Ferociously anti-communist Liberal blue bloods, Nats, Fred Nile’s Christian Democrats, the two Shooters Party MPs and independents will be asked to join Labor MPs to support the transfer of the power industry to Shenhua despite two-thirds of the public being against any sale.
The Iemma Government is doing its best to conceal the fact that Shenhua is the frontrunner to acquire the distribution and retail sectors in partnership with Australian private investors.
It is already having enough trouble convincing its own MPs, the party’s rank and file and the trade unions to support the sell-off without revealing that control of the publicly-owned electricity industry is heading overseas to the People’s Republic of China.
Senior Shenhua executives visited Sydney late last year as the guests of Energy, Mineral Resources, State Development and Primary Industries Minister Ian Macdonald who, incidentally, led the left faction’s charge against power privatization when it was attempted by former premier Bob Carr and then treasurer Michael Egan in 1998 and roundly defeated.
Shenhua is China’s biggest coal mining company and the world’s second largest coal company after America’s Peabody Energy group based in St Louis. According to a glossy KPMG prospectus on China’s booming energy industry, Shenhua is “a state-owned enterprise under the supervision of China’s State Council”. (“Going for gold: China as a global mining player.”)
It operates four mining groups and produced more than 150 million tonnes of coal in 2007, almost 16 per cent more than the previous year, and is forecasting a 200 million tonne output by 2010.
“In August 2006, it announced its goal to be the world’s biggest coal miner within five years,” KPMG drooled:
The company is also far more than a mining business. It currently operates 11 coal-fired power stations, and runs a series of rail networks totaling 1,300 kilometres.
However, far more important for its continued success is the strong backing it has received – and will continue to receive – from the state.
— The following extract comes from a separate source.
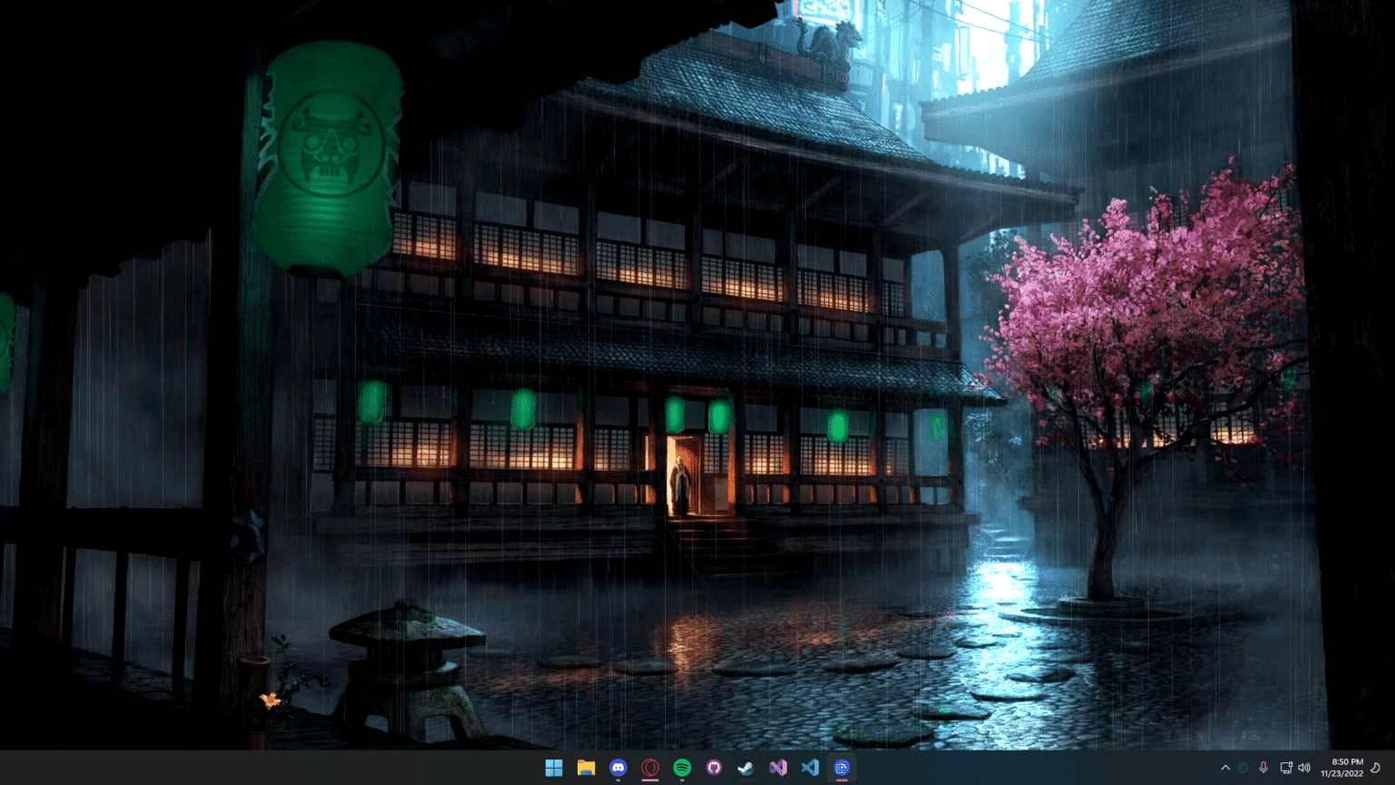Click the microphone icon in the system tray
This screenshot has width=1395, height=785.
click(x=1263, y=768)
The central government in Beijing is determined to have a model for other domestic mining companies to emulate.
This backing has allowed the group to establish the scale and financial muscle to build a vertically integrated, advanced and safe energy business.
KPMG’s links with Shenhua have been immensely profitable. “We are proud to to say that KPMG in China and Hong Kong was instrumental in taking China Shenhua Energy Company Limited to the Hong Kong Stock Exchange in June 2005. At US$3.3 billion, it was one of the largest listings of the year.”
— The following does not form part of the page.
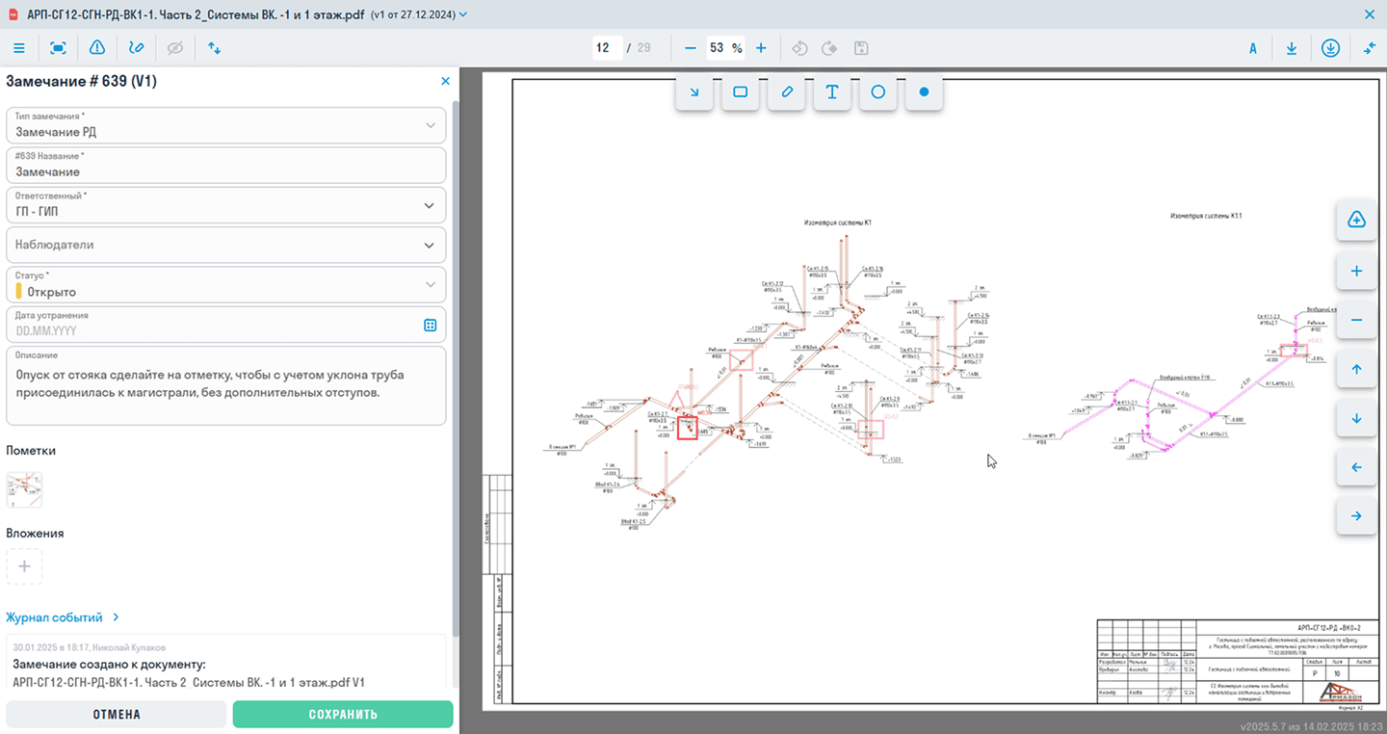Select the circle outline annotation tool
The width and height of the screenshot is (1387, 734).
click(878, 92)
KPMG’s undisclosed fees and commissions for the listing of 21 per cent of the company’s shares would have been colossal.
Late last year, Shenhua president Ling Wen said the group was studying acquisition targets in Australia, Indonesia and Mongolia, telling reporters: “It’s very important to use not only organic growth but also mergers and acquisitions to make our enterprise larger, better and more profitable. We have huge room to make some acquisitions.”
Without identifying specific items on his shopping list, Ling said the company was considering coal mining, electricity generation, railways and ports.
The share price of China Shenhua, one of the top 200 companies in Asia, more than doubled last year, outpacing the 43 per cent advance in the benchmark Hang Seng Index, while its war chest for overseas expansion was estimated to be a breath-taking $90.8 billion.
Will the Foreign Investment Review Board withhold permission for the sale of the NSW power industry to China? No chance. Mandarin-speaking Prime Minister Kevin Rudd and Treasurer Wayne Swan will be supportive of any sale to any quarter that will give the embattled Iemma Government a financial lifeline.
Not to be missed will be the sight of leading Liberal hardliners David Clarke, Charlie Lynn, Chris Hartcher and Greg Smith, all members of the parliamentary “God squad”, joining comrades from the ALP to vote for the power sell-off to the godless, atheistic, satanic, baby-devouring, sabre-toothed communists in Beijing.